**Records supplied**
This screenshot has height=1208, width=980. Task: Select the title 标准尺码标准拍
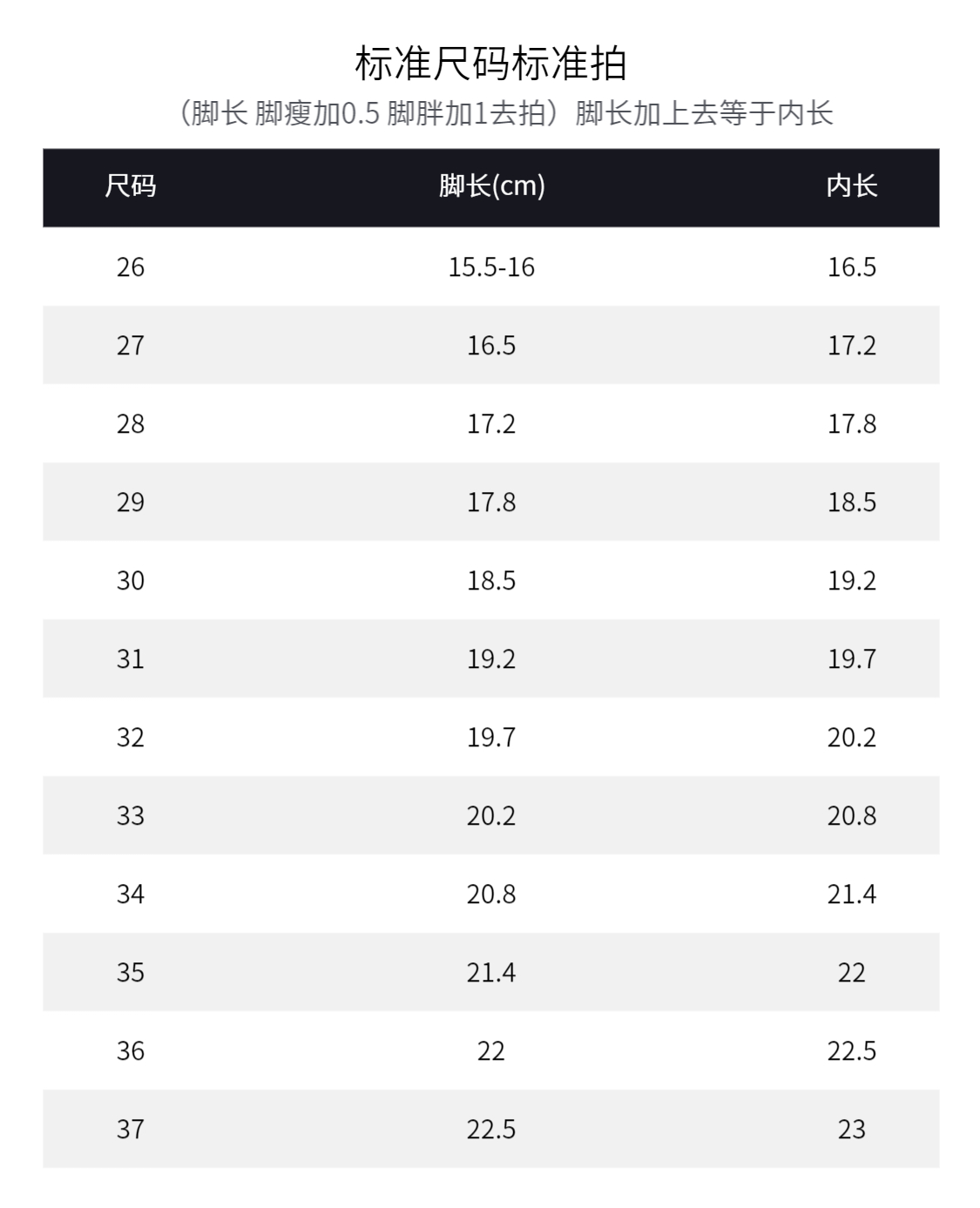(x=490, y=63)
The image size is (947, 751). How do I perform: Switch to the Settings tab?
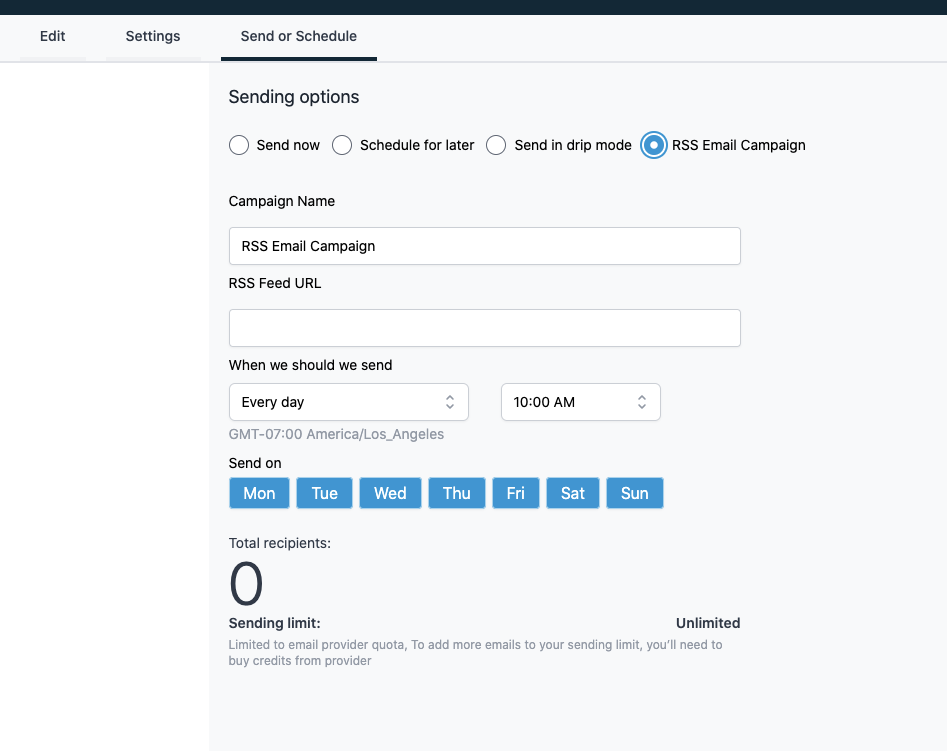click(x=153, y=36)
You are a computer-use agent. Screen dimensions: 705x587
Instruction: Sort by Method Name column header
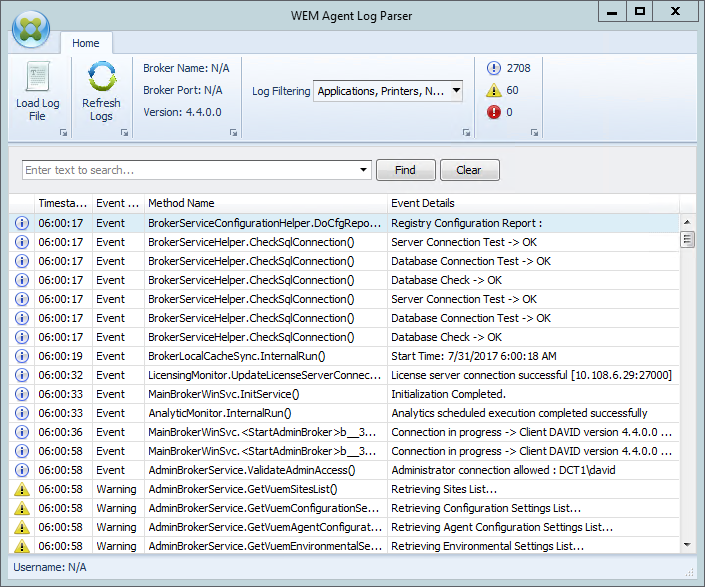265,203
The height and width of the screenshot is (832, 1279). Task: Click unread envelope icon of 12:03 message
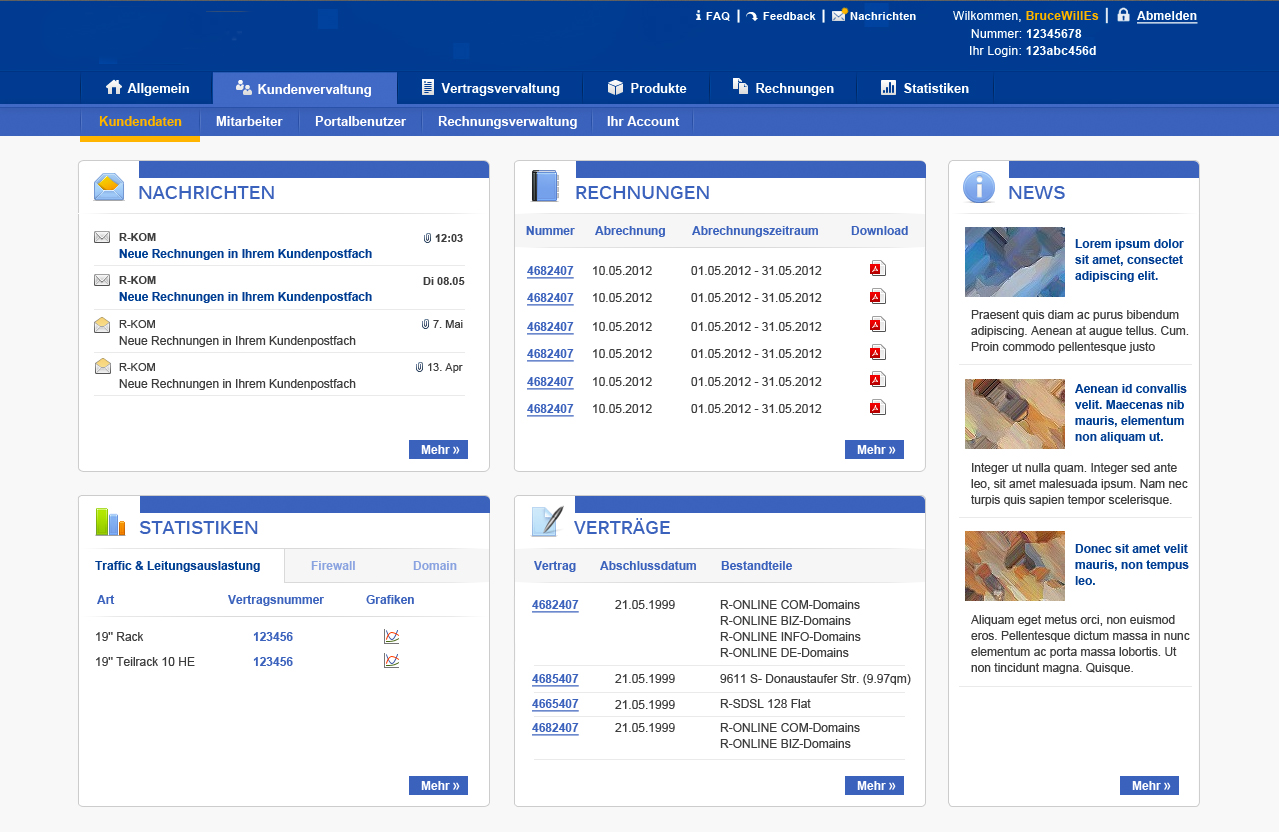click(102, 238)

**Your assignment**
The material above must be reproduced line for line, with the images omitted.

**Exercise solution**
This screenshot has height=1208, width=980. Task: Select the title 标准尺码标准拍
(x=490, y=63)
The image size is (947, 751). How do I perform: Switch to the Settings tab?
click(x=153, y=36)
You are a computer-use agent. Screen dimensions: 705x587
Instruction: Sort by Method Name column header
265,203
The height and width of the screenshot is (832, 1279). Task: Click unread envelope icon of 12:03 message
click(102, 238)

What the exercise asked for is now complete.